Lisboa ainda tenta recuperar do choque e da dor provocados pelo trágico acidente com o Elevador da Glória, que vitimou 16 pessoas e deixou várias em estado grave. A cidade, mergulhada no luto, procura agora compreender o que esteve na origem de uma falha que abalou não apenas o coração da capital, mas também a confiança num dos ícones históricos do seu património.
Os primeiros resultados da investigação, conduzida pelo Gabinete de Prevenção e Investigação de Acidentes com Aeronaves e de Acidentes Ferroviários (GPIAAF), lançam alguma luz sobre a sequência de acontecimentos que culminou nesta tragédia. Apesar de ainda não existirem conclusões definitivas, o relatório preliminar expõe factos que ajudam a perceber como uma falha invisível pôde transformar uma viagem de rotina em desastre.
O momento em que o cabo cedeu
De acordo com o relatório, o cabo que unia as duas cabinas cedeu no seu ponto de fixação, localizado no trambolho superior da cabina n.º 1 — uma peça mecânica essencial que sustenta os cabos subterrâneos.
Essa rutura desencadeou o descarrilamento: a cabina desceu de forma descontrolada cerca de 170 metros, em menos de 50 segundos, embatendo violentamente contra fachadas de edifícios e postes de iluminação.
Embora o guarda-freio tenha atuado de imediato, acionando o sistema pneumático e manual, os travões revelaram-se incapazes de contrariar a aceleração, explica o Expresso. A redundância do sistema de segurança, criada precisamente para evitar desastres desta natureza, mostrou-se insuficiente perante a quebra do equilíbrio de massas garantido pelo cabo.
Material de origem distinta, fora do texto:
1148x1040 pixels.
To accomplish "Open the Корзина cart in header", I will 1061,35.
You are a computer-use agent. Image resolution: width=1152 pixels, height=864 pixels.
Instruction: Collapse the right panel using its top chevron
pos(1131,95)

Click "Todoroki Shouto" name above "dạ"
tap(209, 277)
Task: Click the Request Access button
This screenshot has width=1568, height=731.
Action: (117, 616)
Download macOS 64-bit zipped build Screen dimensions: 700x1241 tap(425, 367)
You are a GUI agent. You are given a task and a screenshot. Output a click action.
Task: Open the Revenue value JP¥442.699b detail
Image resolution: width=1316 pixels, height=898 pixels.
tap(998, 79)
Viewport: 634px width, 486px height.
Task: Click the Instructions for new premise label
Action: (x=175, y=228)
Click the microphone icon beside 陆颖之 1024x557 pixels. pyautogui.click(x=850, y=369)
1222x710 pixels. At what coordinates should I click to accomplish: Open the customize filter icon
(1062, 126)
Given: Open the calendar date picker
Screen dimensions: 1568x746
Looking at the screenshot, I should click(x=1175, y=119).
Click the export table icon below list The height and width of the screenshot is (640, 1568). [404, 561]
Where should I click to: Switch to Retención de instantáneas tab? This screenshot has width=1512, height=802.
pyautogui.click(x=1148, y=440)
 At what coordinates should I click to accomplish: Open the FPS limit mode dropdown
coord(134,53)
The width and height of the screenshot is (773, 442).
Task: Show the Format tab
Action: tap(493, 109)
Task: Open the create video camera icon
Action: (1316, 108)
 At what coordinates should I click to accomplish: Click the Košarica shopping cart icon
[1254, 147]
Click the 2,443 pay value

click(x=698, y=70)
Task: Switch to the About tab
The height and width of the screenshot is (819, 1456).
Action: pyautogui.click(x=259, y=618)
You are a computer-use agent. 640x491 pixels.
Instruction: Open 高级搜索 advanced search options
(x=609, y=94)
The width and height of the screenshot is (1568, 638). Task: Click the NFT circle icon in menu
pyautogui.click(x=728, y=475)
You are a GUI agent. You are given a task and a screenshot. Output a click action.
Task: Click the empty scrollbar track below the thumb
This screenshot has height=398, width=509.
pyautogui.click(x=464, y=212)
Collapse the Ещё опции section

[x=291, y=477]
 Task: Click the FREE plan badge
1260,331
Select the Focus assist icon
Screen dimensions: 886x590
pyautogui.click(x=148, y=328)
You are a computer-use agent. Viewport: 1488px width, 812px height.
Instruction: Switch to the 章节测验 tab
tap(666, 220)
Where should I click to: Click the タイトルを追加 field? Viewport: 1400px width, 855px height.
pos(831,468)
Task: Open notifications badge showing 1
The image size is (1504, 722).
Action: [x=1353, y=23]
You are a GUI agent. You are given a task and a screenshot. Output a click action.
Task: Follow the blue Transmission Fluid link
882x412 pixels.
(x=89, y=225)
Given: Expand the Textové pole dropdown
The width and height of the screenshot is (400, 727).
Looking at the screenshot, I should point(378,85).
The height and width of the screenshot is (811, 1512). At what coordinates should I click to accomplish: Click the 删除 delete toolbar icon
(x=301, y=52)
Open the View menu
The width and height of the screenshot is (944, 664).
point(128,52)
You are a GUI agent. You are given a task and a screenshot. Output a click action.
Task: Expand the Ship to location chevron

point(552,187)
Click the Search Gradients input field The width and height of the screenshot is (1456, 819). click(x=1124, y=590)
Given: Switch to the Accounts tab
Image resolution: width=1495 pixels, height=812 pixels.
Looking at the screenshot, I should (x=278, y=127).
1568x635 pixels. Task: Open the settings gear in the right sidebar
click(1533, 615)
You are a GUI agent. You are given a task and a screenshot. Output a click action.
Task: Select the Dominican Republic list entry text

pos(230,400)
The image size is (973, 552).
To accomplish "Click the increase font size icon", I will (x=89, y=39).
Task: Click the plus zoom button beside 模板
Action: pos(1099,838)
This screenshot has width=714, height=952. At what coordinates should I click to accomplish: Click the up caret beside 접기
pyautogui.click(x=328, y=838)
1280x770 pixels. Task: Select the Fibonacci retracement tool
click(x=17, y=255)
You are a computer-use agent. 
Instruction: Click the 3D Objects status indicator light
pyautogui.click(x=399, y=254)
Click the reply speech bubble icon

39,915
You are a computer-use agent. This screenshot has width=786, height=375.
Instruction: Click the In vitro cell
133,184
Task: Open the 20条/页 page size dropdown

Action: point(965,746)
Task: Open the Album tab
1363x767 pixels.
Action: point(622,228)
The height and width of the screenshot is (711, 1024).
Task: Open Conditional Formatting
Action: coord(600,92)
Uma falha impossível de detetar na inspeção
O GPIAAF esclarece que a inspeção realizada no próprio dia do acidente não poderia ter identificado a anomalia. A zona crítica do trambolho, onde o cabo se soltou, não é acessível sem desmontagem.
“Não havia qualquer evidência de defeito nos sistemas de travagem ou em componentes visíveis”, refere o documento. Ou seja, apesar de a manutenção estar em dia e de todos os protocolos de segurança terem sido cumpridos, a falha permaneceu invisível até ao momento da rutura.
O sistema de emergência, concebido para cortar energia e acionar automaticamente os travões, funcionou conforme projetado, embora ainda esteja a ser verificado se o freio pneumático automático respondeu com a eficácia necessária.
Velocidade fora do habitual e atuação imediata da tripulação
Os peritos indicam que, quando o cabo cedeu, a cabina circulava a uma velocidade estimada em 16 km/h — superior ao habitual, mas compatível com a aceleração provocada pela perda de ligação. A análise preliminar conclui que não houve erro humano: o guarda-freio reagiu de forma imediata e dentro dos procedimentos previstos, reduzindo ligeiramente a velocidade antes do impacto final. Este dado reforça a ideia de que a tragédia não resultou de falha operacional, mas sim de uma anomalia estrutural profunda, escondida nos mecanismos internos do elevador.
Uma reflexão sobre a segurança do património histórico
O Elevador da Glória, inaugurado em 1885 e classificado como Monumento Nacional, foi alvo de várias modernizações ao longo do tempo. Contudo, mantém um sistema de tração por cabo cuja filosofia de segurança depende do equilíbrio das duas cabinas.
Esta lógica, que foi fiável durante décadas, mostra agora vulnerabilidades perante o desgaste inevitável do tempo e as exigências de uma utilização intensa.
O relatório preliminar sublinha a necessidade de avaliar a periodicidade e profundidade das inspeções estruturais, sugerindo que as normas técnicas podem ter de ser revistas.
Atualmente, não existe obrigatoriedade de desmontagens regulares para verificar pontos críticos de fixação do cabo — uma lacuna que poderá ter contribuído para a ocorrência da tragédia.
O futuro da investigação e os próximos passos
A investigação prossegue com recolha de provas, peritagens técnicas, análises laboratoriais e cruzamento documental, em estreita articulação com o Ministério Público.
Um relatório preliminar mais completo deverá ser divulgado no prazo de 45 dias, enquanto o relatório final será publicado no espaço de um ano. Entretanto, caso sejam identificados riscos imediatos, poderão ser emitidos alertas de segurança sem esperar pela conclusão formal do processo.
Este acidente abre uma reflexão dolorosa, mas necessária, sobre a preservação e modernização dos transportes históricos. Lisboa chora as vítimas e rende-lhes homenagem, mas também exige respostas e garantias de que tragédias semelhantes não voltarão a acontecer.